The United States did not participate in the conference. It has instead partnered directly with pharmaceutical companies, contributing half a billion dollars to Johnson & Johnson's vaccine effort and hundreds of millions of dollars to Sanofi and to Moderna, a biotech company in Massachusetts teaming with a Swiss company for vaccine manufacturing.

More than 100 covid-19 vaccine research efforts are in progress around the world, in laboratories in the United States, Britain, Germany, France and elsewhere. The question of national preference in these trials has been present from the beginning.

Heralding an Oxford University trial last month, for instance, British Health Secretary Matt Hancock said citizens of Britain should have preference if the trials proved successful. But Prime Minister Boris Johnson has talked about the importance of a globally available vaccine.

"The race to discover the vaccine to defeat this virus is not a competition between countries but the most urgent shared endeavor of our lifetimes," Johnson said at the virtual vaccine summit.

The agency that approves medicine for the European Union said Thursday that in an optimistic scenario, a vaccine could be approved by early 2021.

Sanofi has two coronavirus candidate vaccines in pre-clinical evaluation.

The research behind the first, investigating a preclinical SARS (severa acute respiratory syndrome) candidate vaccine, was conducted in conjunction with British pharmaceutical conglomerate GlaxoSmithKline and supported by the Biomedical Advanced Research and Development Authority, part of the U.S. Department of Health and Human Services.

Sanofi said it expects to launch human trials for that vaccine in the second half of 2020.

The firm's second candidate vaccine is being developed with Translate Bio, a Lexington, Massachusetts-based therapeutics company. 

Hudson's comments and additional messaging from Sanofi may be part of an effort to prod European governments to invest more in vaccine research. As Hudson told Bloomberg, his aim was partially to "to try to create a debate in Europe to say, 'Don't let Europe be left behind.' "

But by Thursday morning, the company appeared to be backpedaling somewhat.

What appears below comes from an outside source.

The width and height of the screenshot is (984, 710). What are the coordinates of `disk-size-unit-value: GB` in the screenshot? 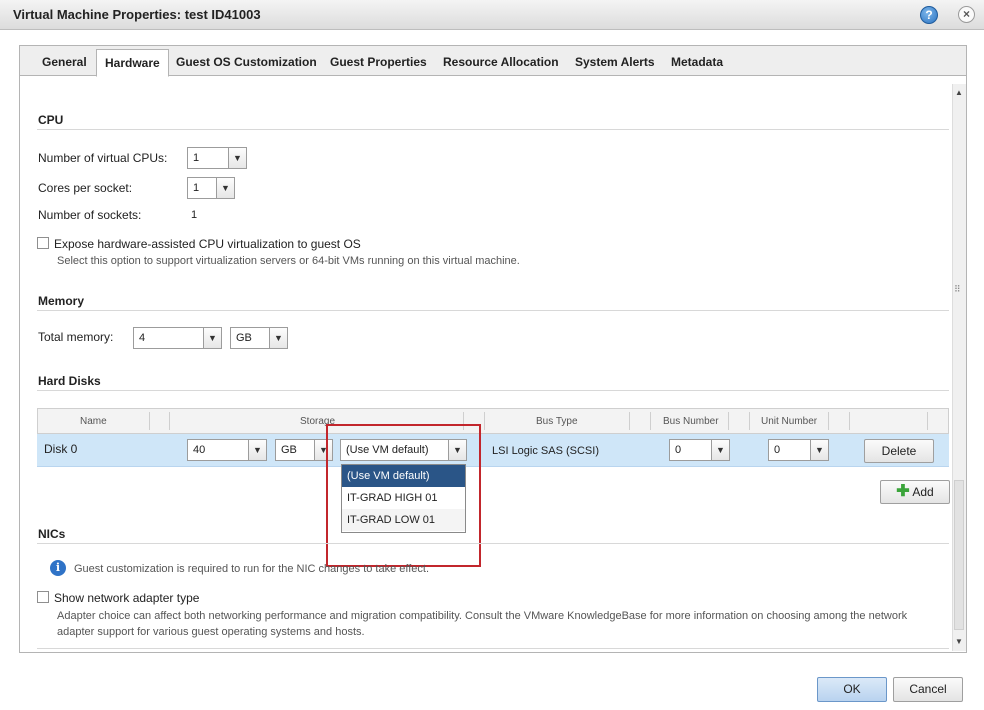 It's located at (289, 450). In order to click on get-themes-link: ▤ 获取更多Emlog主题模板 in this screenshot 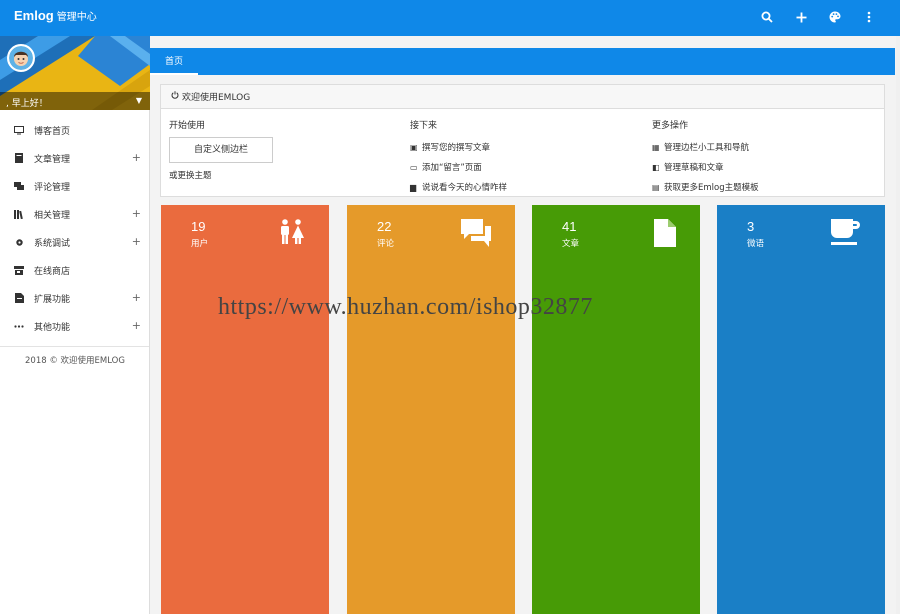, I will do `click(706, 187)`.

Olivier Bogillot, head of Sanofi's French division, told France's BFMTV network that the vaccine would be available to Europeans at the same time as Americans if the European Union were as "efficient" a partner.

"If we discover a vaccine, it will be accessible to everyone - the Americans and the Europeans will have it at the same time," Bogillot said. "The words of Paul Hudson were misunderstood; he was just calling on the European Union to be more efficient.

"For me, the debate is closed," he said. "The vaccine, if discovered, will be made available to French patients."

"GSK and Sanofi both believe that global access to COVID-19 vaccines is a priority," the company said in a statement. "And we are committed to making any vaccine developed through the collaboration available and affordable through mechanisms that offer fair access to people around the globe, including the U.S.

"It is critical that governments support this goal and collaborate to help industry to make fair allocation decisions," the company said.